Collision de trains à Linkebeek: la circulation est rétablie

La collision de trains à Linkebeek probablement due aux feuilles mortes
La collision de trains à Linkebeek probablement due aux feuilles mortes - © DIRK WAEM - BELGA

Deux trains sont entrés en collision ce lundi à proximité de la gare de Linkebeek en périphérie bruxelloise, sur la ligne Bruxelles-Charleroi. Il y a eu 16 blessés et les causes de l'accident ne sont pas encore connues, même si l'hypothèse d'un dérapage dû aux feuilles mortes est avancée. Les voies sont à présent dégagées, et le trafic a pu reprendre normalement ce mardi matin.

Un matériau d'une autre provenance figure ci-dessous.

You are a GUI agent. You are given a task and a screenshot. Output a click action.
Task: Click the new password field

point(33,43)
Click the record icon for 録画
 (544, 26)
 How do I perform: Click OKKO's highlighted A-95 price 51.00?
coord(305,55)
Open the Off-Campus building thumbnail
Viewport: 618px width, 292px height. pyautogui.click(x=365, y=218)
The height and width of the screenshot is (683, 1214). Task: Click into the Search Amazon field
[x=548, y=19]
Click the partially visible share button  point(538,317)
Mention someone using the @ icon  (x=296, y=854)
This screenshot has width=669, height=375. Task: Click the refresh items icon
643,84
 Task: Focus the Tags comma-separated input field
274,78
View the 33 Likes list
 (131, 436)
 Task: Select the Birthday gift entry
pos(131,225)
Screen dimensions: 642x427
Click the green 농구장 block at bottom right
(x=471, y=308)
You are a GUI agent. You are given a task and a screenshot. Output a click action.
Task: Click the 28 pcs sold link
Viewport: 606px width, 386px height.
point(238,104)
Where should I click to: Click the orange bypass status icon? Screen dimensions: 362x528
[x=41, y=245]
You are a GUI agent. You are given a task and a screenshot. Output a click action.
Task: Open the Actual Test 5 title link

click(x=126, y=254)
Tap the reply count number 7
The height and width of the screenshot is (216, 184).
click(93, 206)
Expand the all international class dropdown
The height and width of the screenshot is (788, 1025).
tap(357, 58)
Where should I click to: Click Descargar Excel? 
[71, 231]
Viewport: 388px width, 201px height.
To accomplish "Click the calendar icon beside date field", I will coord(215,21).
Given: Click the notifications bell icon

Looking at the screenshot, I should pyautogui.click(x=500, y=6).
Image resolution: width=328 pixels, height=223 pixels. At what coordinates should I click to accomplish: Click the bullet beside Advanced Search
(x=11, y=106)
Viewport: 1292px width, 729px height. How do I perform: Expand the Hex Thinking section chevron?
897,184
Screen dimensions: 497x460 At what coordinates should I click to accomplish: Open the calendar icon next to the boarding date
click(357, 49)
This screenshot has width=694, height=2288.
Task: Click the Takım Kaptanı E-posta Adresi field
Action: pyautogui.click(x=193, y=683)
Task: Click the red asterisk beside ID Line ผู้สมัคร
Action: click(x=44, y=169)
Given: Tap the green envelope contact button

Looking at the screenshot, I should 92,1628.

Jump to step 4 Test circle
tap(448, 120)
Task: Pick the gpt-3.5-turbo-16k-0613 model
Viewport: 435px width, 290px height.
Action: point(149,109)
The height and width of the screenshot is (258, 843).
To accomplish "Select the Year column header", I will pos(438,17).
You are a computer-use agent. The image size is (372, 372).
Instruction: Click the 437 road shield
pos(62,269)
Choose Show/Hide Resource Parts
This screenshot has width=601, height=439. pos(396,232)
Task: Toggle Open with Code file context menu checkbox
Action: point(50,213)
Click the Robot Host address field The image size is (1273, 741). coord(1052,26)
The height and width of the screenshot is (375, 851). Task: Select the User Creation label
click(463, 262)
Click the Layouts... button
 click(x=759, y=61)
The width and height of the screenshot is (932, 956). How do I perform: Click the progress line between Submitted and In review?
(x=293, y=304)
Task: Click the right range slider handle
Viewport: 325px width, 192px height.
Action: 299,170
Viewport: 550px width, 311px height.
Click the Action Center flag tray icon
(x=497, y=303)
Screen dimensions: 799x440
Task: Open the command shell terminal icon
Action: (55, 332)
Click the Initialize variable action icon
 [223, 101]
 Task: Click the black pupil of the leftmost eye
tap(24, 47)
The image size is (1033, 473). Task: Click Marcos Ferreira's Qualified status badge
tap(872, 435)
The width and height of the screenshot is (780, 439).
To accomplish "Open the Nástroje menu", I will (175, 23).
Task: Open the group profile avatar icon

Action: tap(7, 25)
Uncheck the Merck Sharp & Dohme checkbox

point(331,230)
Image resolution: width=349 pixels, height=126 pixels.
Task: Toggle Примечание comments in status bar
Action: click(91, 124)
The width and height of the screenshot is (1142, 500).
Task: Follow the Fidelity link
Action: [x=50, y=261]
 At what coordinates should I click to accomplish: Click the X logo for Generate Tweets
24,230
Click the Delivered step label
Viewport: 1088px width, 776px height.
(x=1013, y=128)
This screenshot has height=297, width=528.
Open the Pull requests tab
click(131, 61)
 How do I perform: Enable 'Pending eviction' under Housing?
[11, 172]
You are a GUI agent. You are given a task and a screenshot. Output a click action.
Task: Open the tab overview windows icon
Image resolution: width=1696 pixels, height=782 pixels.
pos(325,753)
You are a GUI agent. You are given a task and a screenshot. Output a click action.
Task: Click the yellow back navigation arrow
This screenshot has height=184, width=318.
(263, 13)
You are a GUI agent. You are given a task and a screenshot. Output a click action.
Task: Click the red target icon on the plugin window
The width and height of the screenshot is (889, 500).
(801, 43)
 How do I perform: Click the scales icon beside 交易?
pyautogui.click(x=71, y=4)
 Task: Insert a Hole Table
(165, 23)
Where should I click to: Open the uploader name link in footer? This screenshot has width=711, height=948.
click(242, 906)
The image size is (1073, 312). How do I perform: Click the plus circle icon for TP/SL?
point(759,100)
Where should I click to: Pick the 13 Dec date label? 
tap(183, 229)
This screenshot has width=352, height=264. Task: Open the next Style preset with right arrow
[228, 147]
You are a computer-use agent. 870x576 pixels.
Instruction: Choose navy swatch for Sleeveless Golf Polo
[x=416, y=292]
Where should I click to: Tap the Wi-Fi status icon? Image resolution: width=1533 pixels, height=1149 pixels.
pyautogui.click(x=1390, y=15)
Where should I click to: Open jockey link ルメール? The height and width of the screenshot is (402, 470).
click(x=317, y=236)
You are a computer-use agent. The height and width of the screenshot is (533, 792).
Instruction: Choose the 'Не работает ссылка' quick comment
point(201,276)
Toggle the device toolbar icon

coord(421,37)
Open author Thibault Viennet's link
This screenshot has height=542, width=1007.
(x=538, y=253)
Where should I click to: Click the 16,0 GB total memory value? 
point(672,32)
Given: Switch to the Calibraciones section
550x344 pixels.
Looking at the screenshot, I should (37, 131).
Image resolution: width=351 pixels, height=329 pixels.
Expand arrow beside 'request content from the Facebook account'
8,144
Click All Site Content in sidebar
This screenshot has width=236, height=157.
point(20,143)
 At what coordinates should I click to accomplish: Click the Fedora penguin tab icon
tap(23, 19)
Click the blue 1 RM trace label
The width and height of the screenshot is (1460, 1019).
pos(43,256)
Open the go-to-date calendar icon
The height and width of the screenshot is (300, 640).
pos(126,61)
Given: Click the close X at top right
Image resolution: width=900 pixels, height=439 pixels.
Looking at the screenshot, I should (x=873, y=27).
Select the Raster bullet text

Le train de voyageurs et celui d'Infrabel qui sont entrés en collision ont été remorqués vers Schaerbeek. L'opération a eu lieu en fin de nuit, soit un peu plus tard que prévu mais tout s'est passé sans encombre et plutôt facilement vu l'absence de dégâts au niveau des rails.

On en est est toujours à formuler des hypothèses ce mardi matin, et plusieurs pistes sont sur la table. L'une d'elle est privilégiée par les enquêteurs: celle d'un problème de feuilles mortes.

Le conducteur d'un des deux trains a déclaré aux enquêteurs qu'il avait essayé de freiner, mais il y aurait eu un problème d'adhérence suite à une grande quantité de feuilles mortes sur les voies.

L'automne, période critique pour le rail

Chez Infrabel, on répond que ce scénario est bel et bien envisageable. Le tronçon Nivelles-Linkebeek fait d'ailleurs l'objet d'une attention particulière de la part du gestionnaire du réseau. Il fait partie de la dizaine de zones où ce problème se présente relativement souvent en automne, la période la plus critique sur le rail. Trois trains nettoyeurs parcourent d'ailleurs régulièrement ces tronçons à risque, selon Infrabel.

Une erreur humaine n'est pas non plus à exclure. Le chauffeur pourrait avoir brûlé un feu rouge, par exemple.

C'est donc ce mardi aux enquêteurs de faire la lumière sur les causes de cet accident. Les bandes TELOC, sorte de boites noires pour les trains, doivent être analysées et permettront sans doute d'en savoir plus.